FPÖ – Amesbauer: Freiheitliche fordern Transparenz und parlamentarische Kontrolle bei polizeilichem Staatsschutzgesetz

Wien (OTS) - Grundsätzlich stehe die FPÖ dem Gesetzesentwurf für das polizeiliche Staatschutzgesetz und die sogenannte Vertrauenswürdigkeitsprüfung positiv gegenüber, allerdings fehle die versprochene Transparenz und parlamentarische Kontrolle, betonte der freiheitliche Sicherheitssprecher NAbg. Hannes Amesbauer in der heutigen Debatte im Nationalrat.

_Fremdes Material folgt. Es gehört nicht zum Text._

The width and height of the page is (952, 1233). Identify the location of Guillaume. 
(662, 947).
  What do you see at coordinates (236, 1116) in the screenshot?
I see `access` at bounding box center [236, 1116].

„Es ist in unser aller Interesse, dass dieser sensible Bereich Vertrauen gewinnt und sich die Bevölkerung darauf verlassen kann, dass hier ordentlich gearbeitet wird. Letztlich geht es ja um die Sicherheit unserer Republik. Mit der Vertrauenswürdigkeitsprüfung geht allerdings ein weitreichender Eingriff in Grundrechte einher. Die diesbezügliche Verordnung des Innenministers muss daher im Hauptausschuss diskutiert werden. Da fiele Nehammer ja wirklich kein Zacken aus der Krone“, so Amesbauer weiter.

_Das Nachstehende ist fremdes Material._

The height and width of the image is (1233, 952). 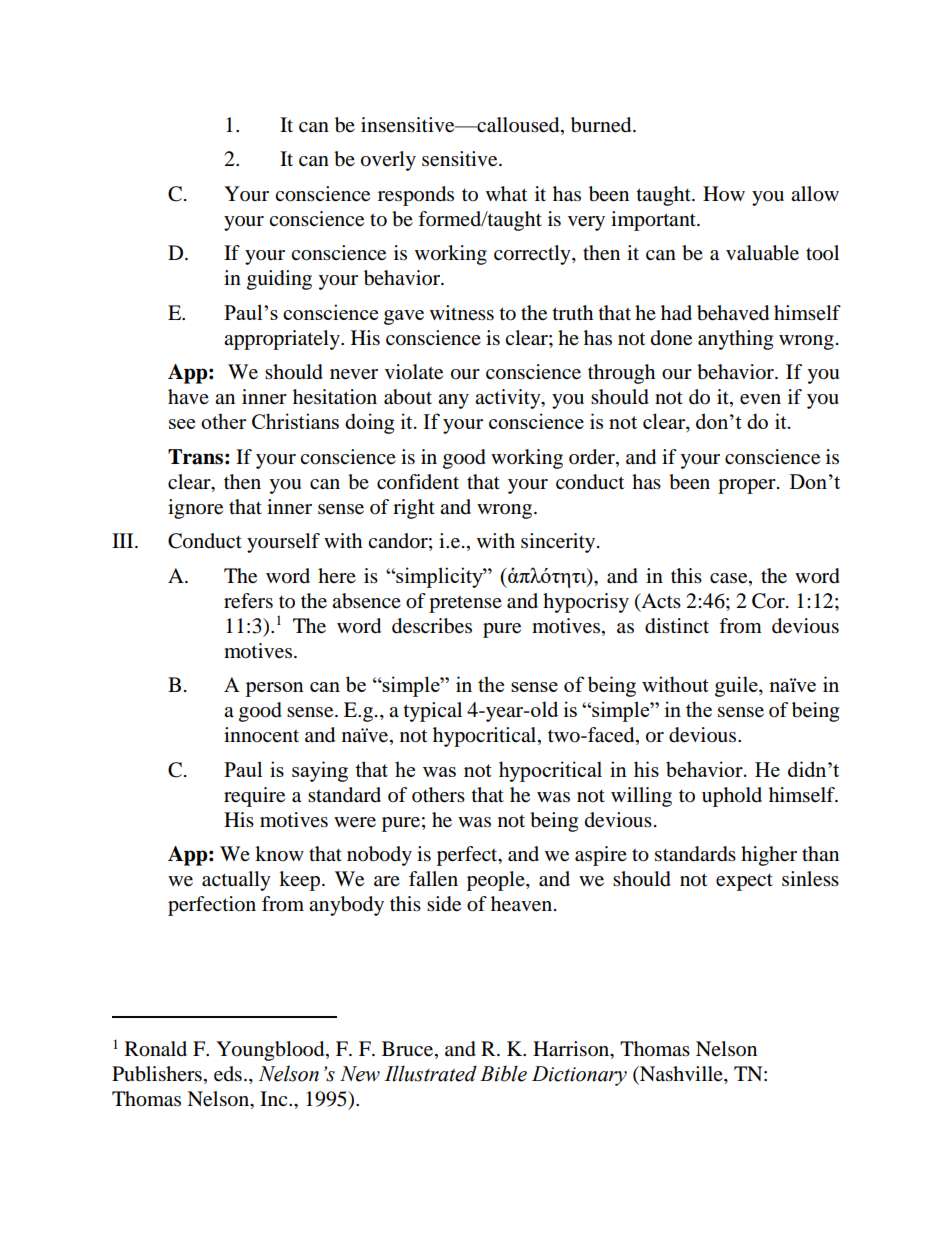 What do you see at coordinates (465, 604) in the image?
I see `pretense` at bounding box center [465, 604].
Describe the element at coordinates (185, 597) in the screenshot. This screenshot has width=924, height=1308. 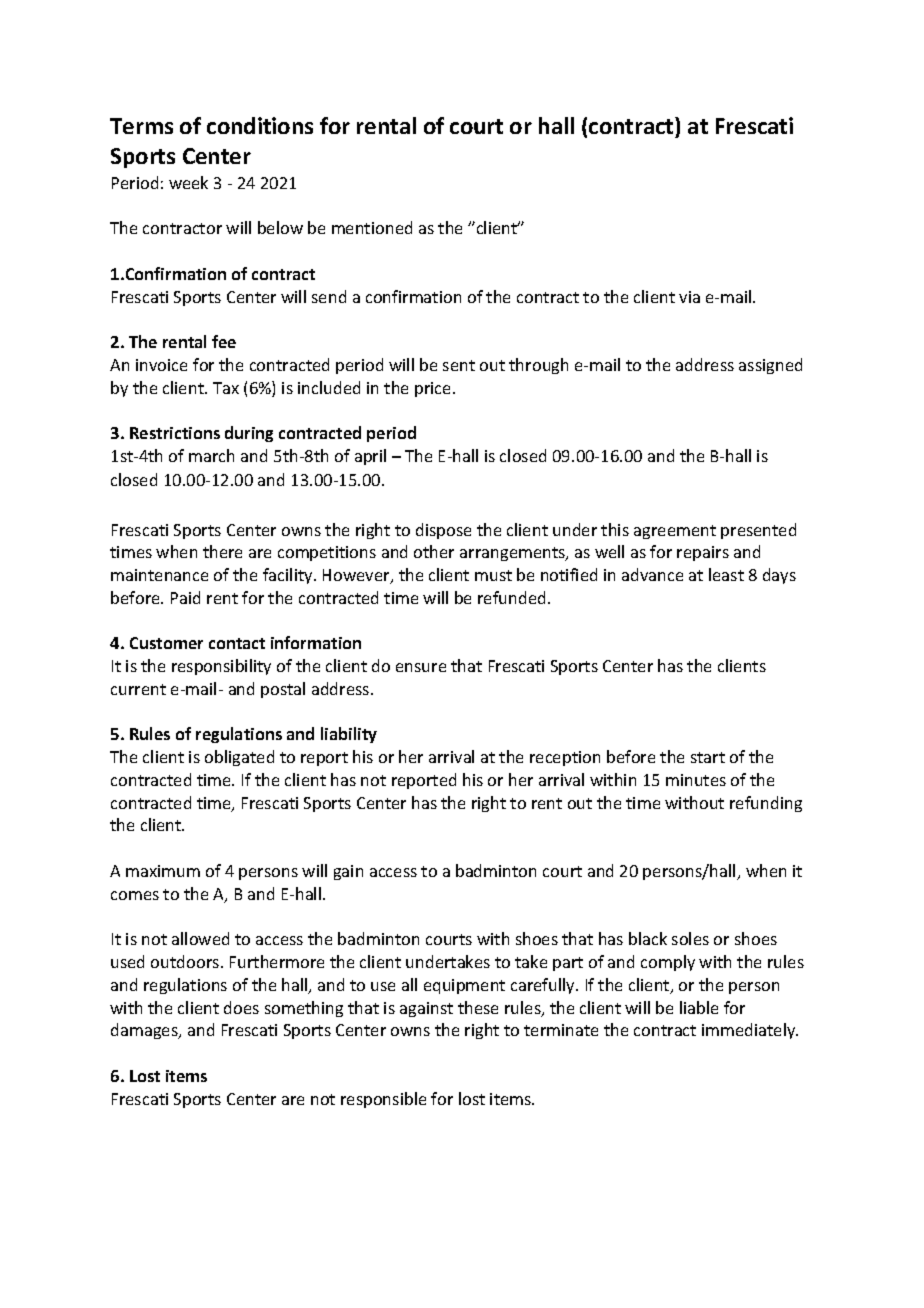
I see `Paid` at that location.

Das Parlament wolle – entgegen anderslautender Behauptungen der ÖVP – nicht in die Personalentscheidungen des Innenministers eingreifen. Aber der Verordnungsinhalt müsse im Ausschuss debattiert werden, damit die Abgeordneten sähen, nach welchen Kriterien das Personal künftig ausgewählt werde. „Wenn ÖVP und Grüne es wirklich ernst meinen und für Transparenz sorgen wollen, dann müssen sie dem Antrag der Opposition zustimmen“, so Amesbauer und plädierte dafür, so einen einstimmigen Beschluss zustande zu bringen, da es gut sei, wenn das ganze Parlament hinter dieser Reform stehe.

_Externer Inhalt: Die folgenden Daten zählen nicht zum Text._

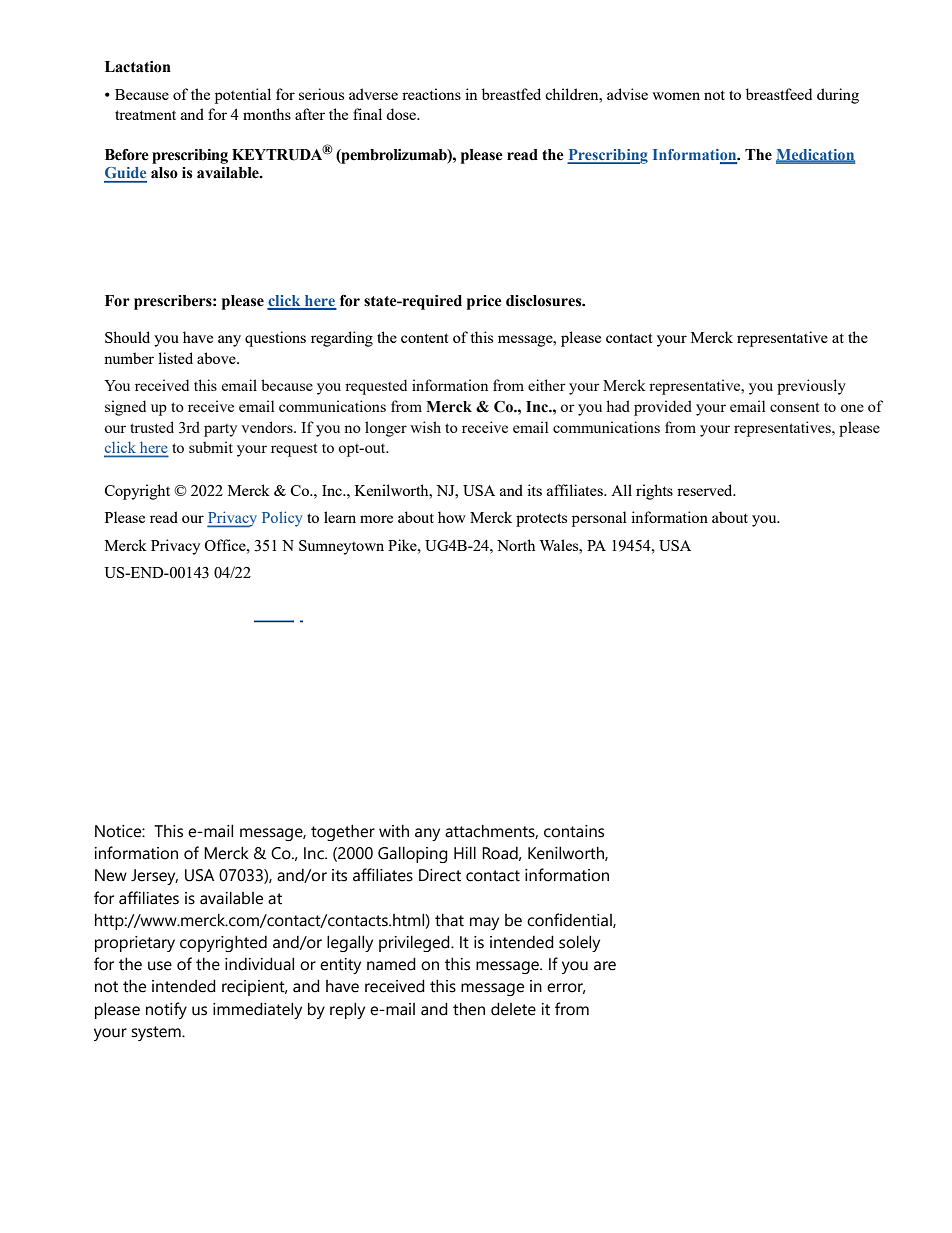 This screenshot has width=952, height=1233. I want to click on price, so click(484, 302).
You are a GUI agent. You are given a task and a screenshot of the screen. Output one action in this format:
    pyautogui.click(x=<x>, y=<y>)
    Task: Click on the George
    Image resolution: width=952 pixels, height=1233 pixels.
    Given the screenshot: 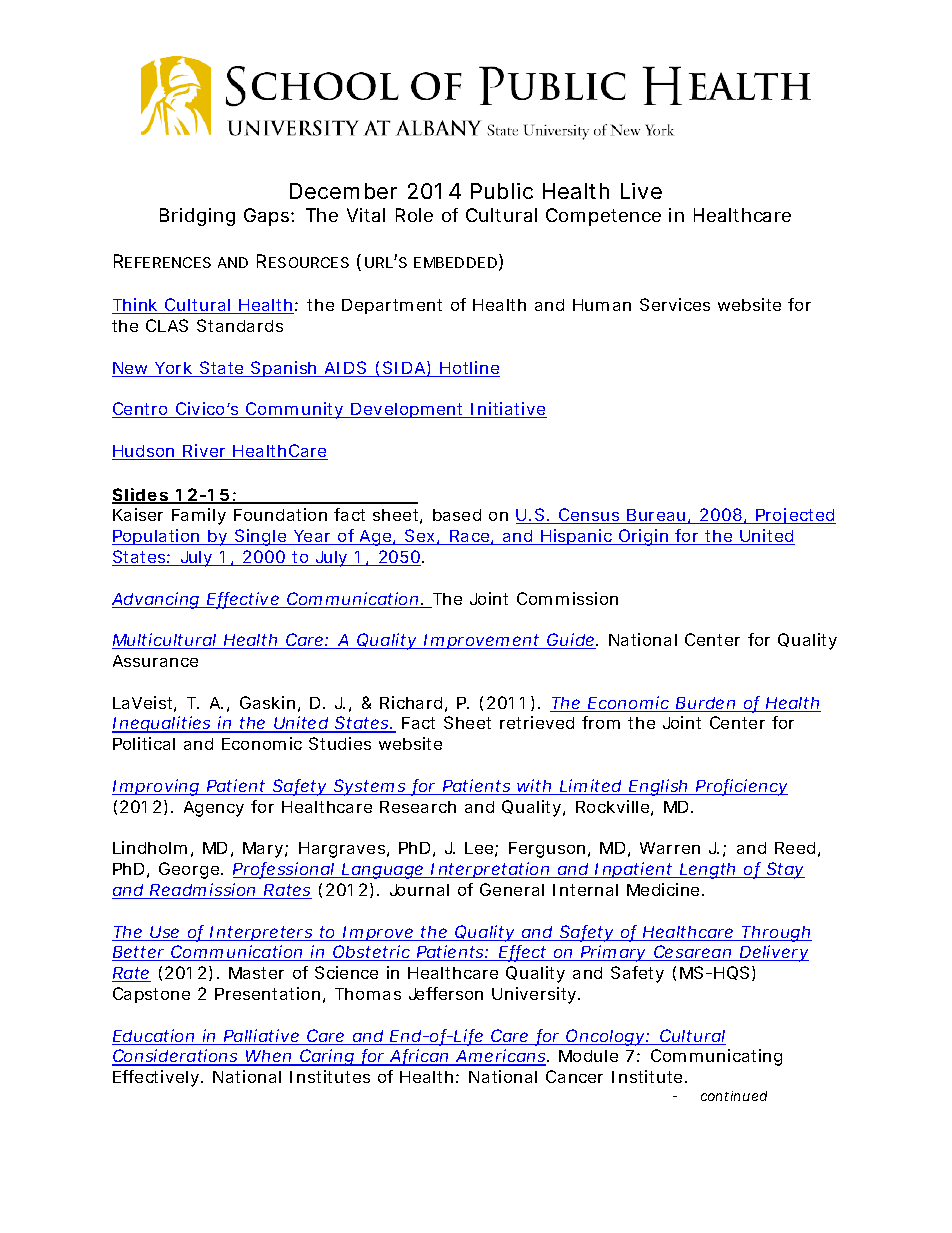 What is the action you would take?
    pyautogui.click(x=190, y=870)
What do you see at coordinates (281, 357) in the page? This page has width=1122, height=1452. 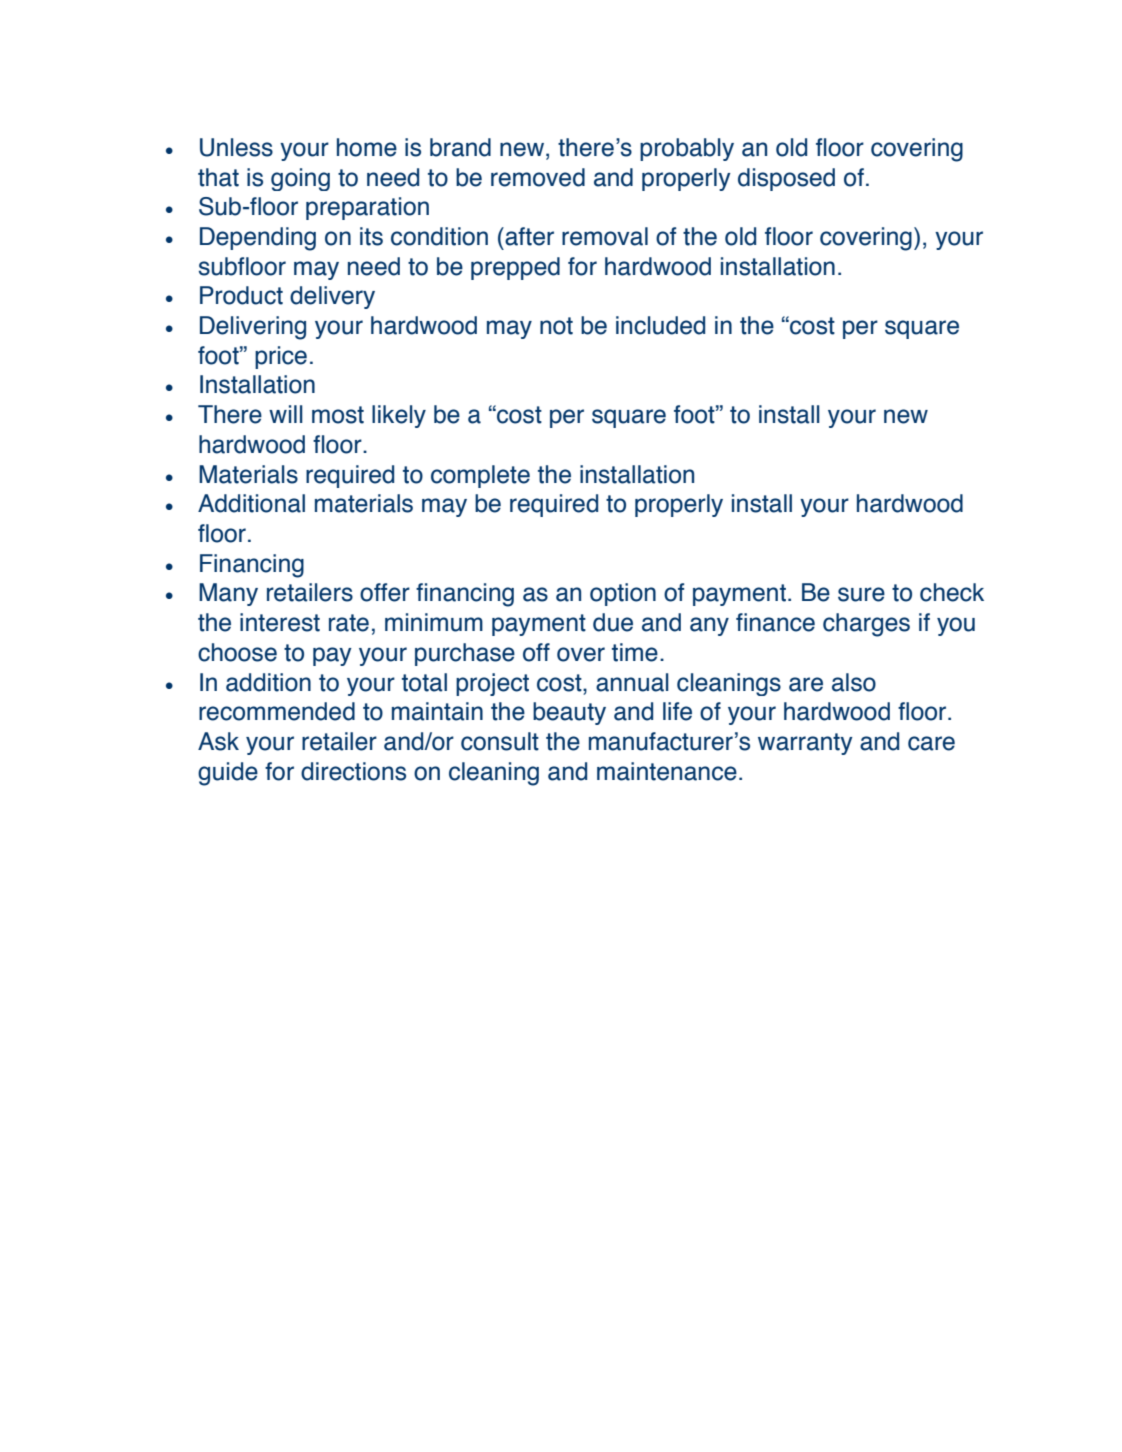 I see `price` at bounding box center [281, 357].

Zudem wies Amesbauer Aussagen zurück, wonach die Kritik internationaler Partner am Bundesamt für Verfassungsschutz (BVT) eine Folge der damaligen Hausdurchsuchungen gewesen sein soll. Es seien vielmehr bereits lange vorher bestehende „hausgemachte“ Missstände und Probleme gewesen, die das BVT bei diesen Partnern „ins schiefe Licht“ gerückt hätten, so Amesbauer, der auch an entsprechende Medienberichte erinnerte, in denen unter anderem von mangelnden Sicherheitsvorkehrungen und einem insgesamt zu saloppen Umgang mit vertraulichen Informationen die Rede gewesen sei.